Document passage
2

As described here, I am trying to install the following driver in shell, using this code (modified from the original slightly):

curl https://packages.microsoft.com/keys/microsoft.asc | sudo apt-key add -
curl https://packages.microsoft.com/config/debian/8/prod.list | sudo tee /etc/apt/sources.list.d/mssql-release.list
sudo apt-get update
sudo ACCEPT_EULA=Y apt-get install msodbcsql17

But I get an error on the last command:

sudo: sorry, you are not allowed to set the following environment variables: ACCEPT_EULA

After searching, I can't seem to find this exact error anywhere else.

One solution is to run the last command without ACCEPT_EULA=Y as sudo apt-get install msodbcsql17. And then to enter Y at the prompt. This indeed works but I would like to run the above installation for other users without need of their input.

  • Is there a way to resolve the above error so I can use ACCEPT_EULA=Y, or
  • alternatively is there a simple way to enter the Y response for the EULA automatically so the end user never needs to take any action?

Thank you in advance.

Tasks to carry out
- 1) Decide whether each statement agrees with the driver installation question, answering yes or no and quoting the words of the text that settle it: (a) The error occurs on the first command. (b) Running the last command without ACCEPT_EULA=Y and typing Y at the prompt works. (c) The writer found this exact error reported elsewhere.
- 2) Duplicate the lines of the listing from the line containing "Email* (40, 650)" through the end of the listing, inclusive.

Rows of pointing data
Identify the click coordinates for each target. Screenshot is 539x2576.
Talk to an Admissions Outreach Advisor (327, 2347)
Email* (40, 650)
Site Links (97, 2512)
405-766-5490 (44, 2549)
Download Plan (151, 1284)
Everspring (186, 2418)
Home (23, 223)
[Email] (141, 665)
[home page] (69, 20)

Solutions to the problems
- 1)
(a) No: "But I get an error on the last command:"
(b) Yes: "This indeed works"
(c) No: "I can't seem to find this exact error anywhere else."

- 2)
Email* (40, 650)
Site Links (97, 2512)
405-766-5490 (44, 2549)
Download Plan (151, 1284)
Everspring (186, 2418)
Home (23, 223)
[Email] (141, 665)
[home page] (69, 20)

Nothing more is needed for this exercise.